▶ [Task description]:
Present the material as a Markdown table with the columns Row and Line: one line per row, numbered in order, skipping blank lines.

## begin Task material

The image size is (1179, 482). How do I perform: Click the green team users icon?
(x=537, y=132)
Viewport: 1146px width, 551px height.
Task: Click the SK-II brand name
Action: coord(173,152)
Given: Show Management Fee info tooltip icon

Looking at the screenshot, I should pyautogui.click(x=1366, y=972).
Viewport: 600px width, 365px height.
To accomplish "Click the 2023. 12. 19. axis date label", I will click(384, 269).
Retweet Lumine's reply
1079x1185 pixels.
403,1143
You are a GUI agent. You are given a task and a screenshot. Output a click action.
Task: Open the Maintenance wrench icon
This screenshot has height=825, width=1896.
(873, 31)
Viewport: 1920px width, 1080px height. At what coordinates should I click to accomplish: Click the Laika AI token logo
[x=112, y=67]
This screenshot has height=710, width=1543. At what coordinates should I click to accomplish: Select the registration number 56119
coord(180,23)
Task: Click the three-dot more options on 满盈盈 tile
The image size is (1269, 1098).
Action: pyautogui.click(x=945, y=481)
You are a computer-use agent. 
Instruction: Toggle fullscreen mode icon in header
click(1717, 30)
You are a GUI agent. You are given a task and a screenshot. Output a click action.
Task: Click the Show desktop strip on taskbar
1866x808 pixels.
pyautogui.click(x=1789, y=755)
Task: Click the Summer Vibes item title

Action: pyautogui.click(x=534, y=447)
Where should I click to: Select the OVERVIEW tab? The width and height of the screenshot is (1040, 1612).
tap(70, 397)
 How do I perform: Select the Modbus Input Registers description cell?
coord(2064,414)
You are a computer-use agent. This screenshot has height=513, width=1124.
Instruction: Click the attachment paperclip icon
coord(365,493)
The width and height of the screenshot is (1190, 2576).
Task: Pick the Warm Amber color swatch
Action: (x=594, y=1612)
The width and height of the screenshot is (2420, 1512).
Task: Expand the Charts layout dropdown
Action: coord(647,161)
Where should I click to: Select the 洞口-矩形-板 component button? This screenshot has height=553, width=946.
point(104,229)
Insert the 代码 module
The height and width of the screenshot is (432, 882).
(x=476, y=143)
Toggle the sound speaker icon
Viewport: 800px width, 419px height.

## end Task material

▶ [The reply]:
| Row | Line |
|---|---|
| 1 | The image size is (1179, 482). How do I perform: Click the green team users icon? |
| 2 | (x=537, y=132) |
| 3 | Viewport: 1146px width, 551px height. |
| 4 | Task: Click the SK-II brand name |
| 5 | Action: coord(173,152) |
| 6 | Given: Show Management Fee info tooltip icon |
| 7 | Looking at the screenshot, I should pyautogui.click(x=1366, y=972). |
| 8 | Viewport: 600px width, 365px height. |
| 9 | To accomplish "Click the 2023. 12. 19. axis date label", I will click(384, 269). |
| 10 | Retweet Lumine's reply |
| 11 | 1079x1185 pixels. |
| 12 | 403,1143 |
| 13 | You are a GUI agent. You are given a task and a screenshot. Output a click action. |
| 14 | Task: Open the Maintenance wrench icon |
| 15 | This screenshot has height=825, width=1896. |
| 16 | (873, 31) |
| 17 | Viewport: 1920px width, 1080px height. At what coordinates should I click to accomplish: Click the Laika AI token logo |
| 18 | [x=112, y=67] |
| 19 | This screenshot has height=710, width=1543. At what coordinates should I click to accomplish: Select the registration number 56119 |
| 20 | coord(180,23) |
| 21 | Task: Click the three-dot more options on 满盈盈 tile |
| 22 | The image size is (1269, 1098). |
| 23 | Action: pyautogui.click(x=945, y=481) |
| 24 | You are a computer-use agent.  |
| 25 | Instruction: Toggle fullscreen mode icon in header |
| 26 | click(1717, 30) |
| 27 | You are a GUI agent. You are given a task and a screenshot. Output a click action. |
| 28 | Task: Click the Show desktop strip on taskbar |
| 29 | 1866x808 pixels. |
| 30 | pyautogui.click(x=1789, y=755) |
| 31 | Task: Click the Summer Vibes item title |
| 32 | Action: pyautogui.click(x=534, y=447) |
| 33 | Where should I click to: Select the OVERVIEW tab? The width and height of the screenshot is (1040, 1612). |
| 34 | tap(70, 397) |
| 35 |  How do I perform: Select the Modbus Input Registers description cell? |
| 36 | coord(2064,414) |
| 37 | You are a computer-use agent. This screenshot has height=513, width=1124. |
| 38 | Instruction: Click the attachment paperclip icon |
| 39 | coord(365,493) |
| 40 | The width and height of the screenshot is (1190, 2576). |
| 41 | Task: Pick the Warm Amber color swatch |
| 42 | Action: (x=594, y=1612) |
| 43 | The width and height of the screenshot is (2420, 1512). |
| 44 | Task: Expand the Charts layout dropdown |
| 45 | Action: coord(647,161) |
| 46 | Where should I click to: Select the 洞口-矩形-板 component button? This screenshot has height=553, width=946. |
| 47 | point(104,229) |
| 48 | Insert the 代码 module |
| 49 | The height and width of the screenshot is (432, 882). |
| 50 | (x=476, y=143) |
| 51 | Toggle the sound speaker icon |
| 52 | Viewport: 800px width, 419px height. |